Tetaplah berada di sini. Mari kita bergerak saat manusia istirahat. Maka kita bekerja saat manusia lain diam. Jangan tertipu oleh gemerlap hidup orang lain. Jangan merasa seolah kita dalam kesempitan karena kita zuhud, menjaga dan menjauhkan diri dari segala yang syuhbat (tidak jelas halal haramnya). Jangan putus asa dan khawatir ketika manusia yang jauh dari jalan Allah seakan berada dalam kondisi aman. Ingatlah bahwa amal yang kita lakukan, nilainya ada pada bagaimana kita mengakhiri hidup dengan amal itu. Di sisi Allah SWT adalah yang paling baik dan kekal. Jadilah orang yang selalu mencari ridho-Nya.

Saudaraku,

Hidup ini memang tak lebih dari lembar demi lembar ujian antar sesama kita. itulah yang Allah firmankan, “Dan Kami jadikan sebagian kalian dengan sebagian lainnya sebagai (ujian).” Ibnul Qayyim rahimahullah mengatakan, bahwa kondisi ujian seperti ini akan dialami oleh semua orang. Para Rasul di uji oleh kaum yang dida’wahinya. Diuji kesabarannya atas cacian mereka. Diuji kemampuannya memikul beban dalam menyampaikan tugas risalah Allah. Kaum yang disampaikan ajaran oleh Rasul itu, juga diuji oleh da’wah yang disampaikan para Rasul, menolong dan membenarkan? Atau mereka justru mengkufuri, menolak dan memeranginya?
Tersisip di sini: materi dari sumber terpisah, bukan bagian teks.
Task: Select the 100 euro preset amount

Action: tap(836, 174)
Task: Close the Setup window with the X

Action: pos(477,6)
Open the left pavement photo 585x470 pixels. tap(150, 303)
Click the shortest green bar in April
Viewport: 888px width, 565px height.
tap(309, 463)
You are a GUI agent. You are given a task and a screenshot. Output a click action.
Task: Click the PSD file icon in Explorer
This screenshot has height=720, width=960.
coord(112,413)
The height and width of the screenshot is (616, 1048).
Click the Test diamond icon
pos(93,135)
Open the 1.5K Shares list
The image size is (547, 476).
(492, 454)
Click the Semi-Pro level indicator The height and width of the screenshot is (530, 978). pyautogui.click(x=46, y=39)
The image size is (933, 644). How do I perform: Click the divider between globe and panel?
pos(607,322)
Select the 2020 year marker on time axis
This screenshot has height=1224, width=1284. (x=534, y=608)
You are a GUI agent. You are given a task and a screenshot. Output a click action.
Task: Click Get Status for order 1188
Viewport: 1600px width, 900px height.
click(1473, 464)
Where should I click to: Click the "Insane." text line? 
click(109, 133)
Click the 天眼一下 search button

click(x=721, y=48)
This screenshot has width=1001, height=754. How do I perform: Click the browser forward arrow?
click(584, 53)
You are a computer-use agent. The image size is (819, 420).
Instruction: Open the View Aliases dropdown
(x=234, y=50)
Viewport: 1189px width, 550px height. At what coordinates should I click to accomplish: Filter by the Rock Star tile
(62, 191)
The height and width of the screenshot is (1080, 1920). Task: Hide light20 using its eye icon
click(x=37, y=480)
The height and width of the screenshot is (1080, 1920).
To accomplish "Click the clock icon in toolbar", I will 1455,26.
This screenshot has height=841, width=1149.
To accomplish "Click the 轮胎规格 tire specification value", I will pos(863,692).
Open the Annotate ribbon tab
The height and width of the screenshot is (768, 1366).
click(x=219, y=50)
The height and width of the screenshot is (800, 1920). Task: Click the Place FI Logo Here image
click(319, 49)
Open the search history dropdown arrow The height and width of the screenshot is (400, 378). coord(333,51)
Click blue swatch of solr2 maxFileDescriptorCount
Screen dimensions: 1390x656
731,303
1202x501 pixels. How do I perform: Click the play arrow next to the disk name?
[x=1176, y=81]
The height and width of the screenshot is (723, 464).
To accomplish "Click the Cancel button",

Para ulama diuji dengan orang-orang bodoh. Apakah tetap para ulama itu mengajari, menasehati dan sabar untuk mengajari mereka? Dan orang-orang bodoh juga diuji dengan adanya para ulama. Apakah mereka akan mentaati dan mengikuti para ulama? Kaum pria diuji dengan adanya kaum wanita. Dan sebaliknya wanita juga diuji dengan adanya kaum pria. Suami diuji dengan istrinya. Istri diuji dengan suaminya. Orang mukmin diuji dengan orang kafir. Orang kafir diuji dengan orang mukmin. (Ighatsatul Lahafan, 2/161)

Dengarkanlah sebuah syair yang dikutib oleh Ibnul Qayyim dalam kitab Miftah Darus Sa’adah, “Adakah orang yang sampai pada kedudukan terpuji, atau akhir yang utama. Kecuali setelah ia melewati jembatan ujian. Demikianlah kedudukan tinggi jika engkau ingin mencapainya. Naiklah ke sana dengan melewati jembatan kelelahan.” (Miftah Darus Saadah, 1/103)

Tetaplah di sini saudaraku. Kita mungkin akan  memulai perjalanan yang lebih mendaki dan terjal. Tapi di sanalah kita berharap bisa bersama merasakan kenikmatan yang kita idam-idamkan. Maka, ucapkanlah “Alhamdulillah” atas seluruh keadaan yang kita alami. Meski kebersamaan ini sungguh menguras keringat dan meletihkan sendi-sendi.